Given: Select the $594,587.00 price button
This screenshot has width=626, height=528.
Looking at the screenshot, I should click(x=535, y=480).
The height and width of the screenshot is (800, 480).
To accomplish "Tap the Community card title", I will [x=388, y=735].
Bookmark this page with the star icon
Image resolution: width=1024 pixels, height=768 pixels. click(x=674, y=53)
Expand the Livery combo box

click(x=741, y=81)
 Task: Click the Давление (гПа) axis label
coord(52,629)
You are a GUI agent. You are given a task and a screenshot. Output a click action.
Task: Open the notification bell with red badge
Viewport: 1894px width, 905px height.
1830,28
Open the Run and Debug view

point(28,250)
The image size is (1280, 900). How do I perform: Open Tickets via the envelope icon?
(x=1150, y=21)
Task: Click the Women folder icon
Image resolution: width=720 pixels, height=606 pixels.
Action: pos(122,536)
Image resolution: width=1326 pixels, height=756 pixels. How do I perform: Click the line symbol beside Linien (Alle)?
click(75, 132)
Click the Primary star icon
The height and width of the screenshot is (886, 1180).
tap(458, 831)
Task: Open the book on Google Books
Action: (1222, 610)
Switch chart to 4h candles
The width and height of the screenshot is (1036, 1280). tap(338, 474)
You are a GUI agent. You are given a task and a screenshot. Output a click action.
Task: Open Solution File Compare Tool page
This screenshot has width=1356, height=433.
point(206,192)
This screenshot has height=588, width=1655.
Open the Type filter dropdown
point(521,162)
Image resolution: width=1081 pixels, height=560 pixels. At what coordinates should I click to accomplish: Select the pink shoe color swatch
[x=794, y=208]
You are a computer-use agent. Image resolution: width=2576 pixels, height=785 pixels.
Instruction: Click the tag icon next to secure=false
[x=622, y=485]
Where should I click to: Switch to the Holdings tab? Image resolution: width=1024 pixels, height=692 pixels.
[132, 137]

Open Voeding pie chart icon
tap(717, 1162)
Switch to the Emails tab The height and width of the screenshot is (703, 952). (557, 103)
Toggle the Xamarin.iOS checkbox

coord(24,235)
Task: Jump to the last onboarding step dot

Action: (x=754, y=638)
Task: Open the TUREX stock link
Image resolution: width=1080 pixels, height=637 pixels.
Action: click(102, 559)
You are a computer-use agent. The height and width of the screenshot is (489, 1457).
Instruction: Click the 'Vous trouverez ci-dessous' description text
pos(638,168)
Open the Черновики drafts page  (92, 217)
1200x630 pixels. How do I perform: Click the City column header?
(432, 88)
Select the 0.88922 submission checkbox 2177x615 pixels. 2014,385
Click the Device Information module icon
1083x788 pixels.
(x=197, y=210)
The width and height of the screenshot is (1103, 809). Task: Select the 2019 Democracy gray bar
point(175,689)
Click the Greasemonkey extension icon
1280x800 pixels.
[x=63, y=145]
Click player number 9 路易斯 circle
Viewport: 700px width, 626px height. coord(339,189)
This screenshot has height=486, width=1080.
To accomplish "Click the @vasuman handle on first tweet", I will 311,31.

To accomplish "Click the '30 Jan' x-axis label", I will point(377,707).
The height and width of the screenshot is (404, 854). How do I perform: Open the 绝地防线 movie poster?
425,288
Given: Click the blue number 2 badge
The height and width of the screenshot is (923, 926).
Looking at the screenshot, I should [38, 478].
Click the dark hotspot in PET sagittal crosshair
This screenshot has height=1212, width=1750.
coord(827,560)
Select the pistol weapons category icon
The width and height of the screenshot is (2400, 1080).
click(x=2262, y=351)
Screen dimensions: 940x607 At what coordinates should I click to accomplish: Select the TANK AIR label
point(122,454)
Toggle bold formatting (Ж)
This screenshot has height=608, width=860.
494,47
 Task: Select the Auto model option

⁂

**WHAT YOU NEED TO DO**
Of the entries above, repeat exactly the lines from the line with "Image resolution: width=1080" through the line with "Given: Click the blue number 2 badge", both of them included.

**ANSWER SPACE**
Image resolution: width=1080 pixels, height=637 pixels.
Action: click(102, 559)
You are a computer-use agent. The height and width of the screenshot is (489, 1457).
Instruction: Click the 'Vous trouverez ci-dessous' description text
pos(638,168)
Open the Черновики drafts page  (92, 217)
1200x630 pixels. How do I perform: Click the City column header?
(432, 88)
Select the 0.88922 submission checkbox 2177x615 pixels. 2014,385
Click the Device Information module icon
1083x788 pixels.
(x=197, y=210)
The width and height of the screenshot is (1103, 809). Task: Select the 2019 Democracy gray bar
point(175,689)
Click the Greasemonkey extension icon
1280x800 pixels.
[x=63, y=145]
Click player number 9 路易斯 circle
Viewport: 700px width, 626px height. coord(339,189)
This screenshot has height=486, width=1080.
To accomplish "Click the @vasuman handle on first tweet", I will 311,31.

To accomplish "Click the '30 Jan' x-axis label", I will point(377,707).
The height and width of the screenshot is (404, 854). How do I perform: Open the 绝地防线 movie poster?
425,288
Given: Click the blue number 2 badge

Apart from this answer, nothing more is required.